TASK TO CARRY OUT: Which of the lines in the listing that follows hold "will"? Pull each one out.

RECORDS FOR THIS TASK:
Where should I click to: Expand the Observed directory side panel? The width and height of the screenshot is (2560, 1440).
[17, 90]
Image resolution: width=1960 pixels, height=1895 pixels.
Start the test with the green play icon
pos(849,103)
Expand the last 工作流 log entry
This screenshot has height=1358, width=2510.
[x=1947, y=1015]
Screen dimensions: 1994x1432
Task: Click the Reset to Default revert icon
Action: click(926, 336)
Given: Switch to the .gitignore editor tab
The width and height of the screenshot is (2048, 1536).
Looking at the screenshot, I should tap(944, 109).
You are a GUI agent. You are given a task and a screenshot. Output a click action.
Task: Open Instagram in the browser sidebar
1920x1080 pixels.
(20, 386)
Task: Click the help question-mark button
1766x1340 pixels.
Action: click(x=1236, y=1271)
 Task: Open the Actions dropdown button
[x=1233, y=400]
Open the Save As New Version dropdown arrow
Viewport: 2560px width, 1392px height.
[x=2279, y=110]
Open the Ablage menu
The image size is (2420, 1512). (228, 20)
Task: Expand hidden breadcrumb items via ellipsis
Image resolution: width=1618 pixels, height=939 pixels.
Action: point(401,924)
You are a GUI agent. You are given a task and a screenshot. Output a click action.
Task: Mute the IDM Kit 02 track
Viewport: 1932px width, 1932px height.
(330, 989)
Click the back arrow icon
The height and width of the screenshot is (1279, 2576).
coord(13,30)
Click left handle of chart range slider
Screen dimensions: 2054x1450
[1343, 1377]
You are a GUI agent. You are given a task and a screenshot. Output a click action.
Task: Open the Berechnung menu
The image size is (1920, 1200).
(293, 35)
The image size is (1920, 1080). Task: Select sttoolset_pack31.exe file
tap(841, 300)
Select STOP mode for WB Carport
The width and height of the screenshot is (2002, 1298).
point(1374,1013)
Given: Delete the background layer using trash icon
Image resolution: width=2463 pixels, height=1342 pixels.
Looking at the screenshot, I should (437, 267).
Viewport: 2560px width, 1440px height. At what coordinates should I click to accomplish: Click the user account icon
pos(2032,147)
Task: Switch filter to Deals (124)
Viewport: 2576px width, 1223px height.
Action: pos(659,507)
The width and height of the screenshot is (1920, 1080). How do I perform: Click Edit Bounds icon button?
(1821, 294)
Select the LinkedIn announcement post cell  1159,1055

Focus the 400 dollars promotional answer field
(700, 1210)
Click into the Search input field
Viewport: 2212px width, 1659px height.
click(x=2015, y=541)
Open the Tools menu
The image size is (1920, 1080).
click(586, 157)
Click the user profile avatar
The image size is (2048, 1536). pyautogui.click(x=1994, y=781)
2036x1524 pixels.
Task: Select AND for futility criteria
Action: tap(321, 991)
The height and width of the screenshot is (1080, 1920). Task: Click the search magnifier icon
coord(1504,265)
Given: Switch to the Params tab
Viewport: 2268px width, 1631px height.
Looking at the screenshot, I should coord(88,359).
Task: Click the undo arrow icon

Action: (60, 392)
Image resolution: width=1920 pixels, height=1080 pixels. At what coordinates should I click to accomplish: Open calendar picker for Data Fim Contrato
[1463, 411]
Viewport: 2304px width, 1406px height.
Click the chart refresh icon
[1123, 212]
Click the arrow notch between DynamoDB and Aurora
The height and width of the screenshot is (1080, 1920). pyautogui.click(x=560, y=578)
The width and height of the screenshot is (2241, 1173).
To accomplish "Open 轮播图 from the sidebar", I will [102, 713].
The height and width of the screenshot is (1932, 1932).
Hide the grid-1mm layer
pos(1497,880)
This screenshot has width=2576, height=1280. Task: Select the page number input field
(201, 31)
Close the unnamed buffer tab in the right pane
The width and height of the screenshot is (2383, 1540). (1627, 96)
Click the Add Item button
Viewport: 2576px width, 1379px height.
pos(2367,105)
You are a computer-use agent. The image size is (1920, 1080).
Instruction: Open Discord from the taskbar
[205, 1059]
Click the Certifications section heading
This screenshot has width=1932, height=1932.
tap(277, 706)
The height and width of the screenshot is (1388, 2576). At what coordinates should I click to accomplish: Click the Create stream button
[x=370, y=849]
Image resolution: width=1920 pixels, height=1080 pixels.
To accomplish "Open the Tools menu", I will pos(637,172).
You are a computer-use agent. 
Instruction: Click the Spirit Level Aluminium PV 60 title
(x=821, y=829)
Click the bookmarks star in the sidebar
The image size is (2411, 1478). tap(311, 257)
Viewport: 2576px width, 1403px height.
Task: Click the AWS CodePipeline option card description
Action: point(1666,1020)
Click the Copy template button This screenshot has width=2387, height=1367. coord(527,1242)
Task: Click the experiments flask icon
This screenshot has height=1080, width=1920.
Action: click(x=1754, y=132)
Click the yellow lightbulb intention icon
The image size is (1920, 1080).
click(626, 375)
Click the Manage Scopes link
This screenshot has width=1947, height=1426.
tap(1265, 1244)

RESULT OF THIS TASK:
To accomplish "Open 轮播图 from the sidebar", I will [102, 713].
To accomplish "Open the Tools menu", I will pos(637,172).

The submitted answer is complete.